Alice tilted her head to the side in thought, "I was thinking-"

"Wait," I cut her off, my tone half-mocking, the other half impatient. "Are you sure you don't want to get your Dreamer's Dictionary first?"

Alice rolled her eyes. "Can it, Edward." And without pausing, she carried on, "I was thinking that maybe you don't want to reach the end of the dream."

I sighed. "I've already told you, Alice. I'm not a lucid dreamer."

"That's not what I meant," she replied, taking a seat on the edge of my bed. "I was talking about you, now, while you're awake. You do not want to see this dream through so much that the mental barriers you build up while awake are strong enough that your subconscious mind can't break through them. I bet if you just allowed yourself to see what was inside the warehouse, the dream would go away. Instead you face one obstacle after another, until you jolt awake."

As to be expected, Alice was right on the money – she was the most insightful person I knew. No, I sure as hell didn't want to see the damn dream through. I knew exactly what waited for me inside the warehouse, and it wasn't something I ever wanted to experience again – awake or asleep. Had I been completely open with Alice and shared the full details of my dream with her, I knew she would understand, and perhaps she would stop tying to break down my subconscious.

I decided to play dumb, "What?"

Alice looked back at me knowingly.

"It's just a dream, Alice. Everybody has nightmares."

Alice opened her mouth to speak – probably about to give me the whole "why people dream" speech for the thousandth time – but closed it on second thought with a defeated huff that blew out her cheeks.

"So, what were you doing lurking around up here anyway?" I teased; relieved she'd let the dream subject go – for now.

"Ooh, something along the lines of Psycho – but without the shower," she replied nonchalantly, with a wave of her hand.

I laughed. "You're such a freak." Alice was a lover of horror; unlike most girls who, at the tender age of five, latched onto all things pink and Barbie, Alice instead latched onto the Dreamwalker himself – Freddy Krueger – and never looked back from his slash-happy ways.

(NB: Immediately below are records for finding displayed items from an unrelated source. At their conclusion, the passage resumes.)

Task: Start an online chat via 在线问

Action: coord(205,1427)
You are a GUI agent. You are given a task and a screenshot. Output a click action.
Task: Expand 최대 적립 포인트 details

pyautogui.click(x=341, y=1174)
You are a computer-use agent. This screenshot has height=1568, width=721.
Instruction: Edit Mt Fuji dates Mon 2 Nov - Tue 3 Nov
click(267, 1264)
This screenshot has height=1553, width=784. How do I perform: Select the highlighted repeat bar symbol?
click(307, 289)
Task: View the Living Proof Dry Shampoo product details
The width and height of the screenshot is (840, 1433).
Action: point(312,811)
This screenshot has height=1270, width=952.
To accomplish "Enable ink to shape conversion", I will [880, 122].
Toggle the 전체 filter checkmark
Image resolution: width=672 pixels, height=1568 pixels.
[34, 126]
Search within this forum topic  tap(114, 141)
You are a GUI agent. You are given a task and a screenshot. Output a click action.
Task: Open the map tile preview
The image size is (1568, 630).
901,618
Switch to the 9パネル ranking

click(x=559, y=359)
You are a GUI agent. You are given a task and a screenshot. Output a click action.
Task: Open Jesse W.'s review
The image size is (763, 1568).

She smiled angelically, "I know." Then she became serious; "I was going to ask you if you would mind running to the store for me? Jasper had that competition in Seattle this weekend, Rose called to say she was running late, Emmett is giving little Henry a bath, Dad got called into the ER, and Mom is on a business call – otherwise I wouldn't have bothered you… not that you were working anyway."

"I was taking a coffee break."

"You may want to check the pot to make sure what you're drinking is leaded. Correct me if I'm wrong, but most people drink their coffee in the upright and awake position."

I rolled my eyes. "What is it that you need me to pick up for you?" I asked, standing up. I picked up my cold cup of coffee and headed for the door.

"Eggs," Alice replied, springing off the bed and following me into the hallway. She continued to bounce animatedly on the balls of her feet as we walked, "I'm making Swordfish a la Siciliana with asparagus and a Hollandaise sauce I found on the Food Network website."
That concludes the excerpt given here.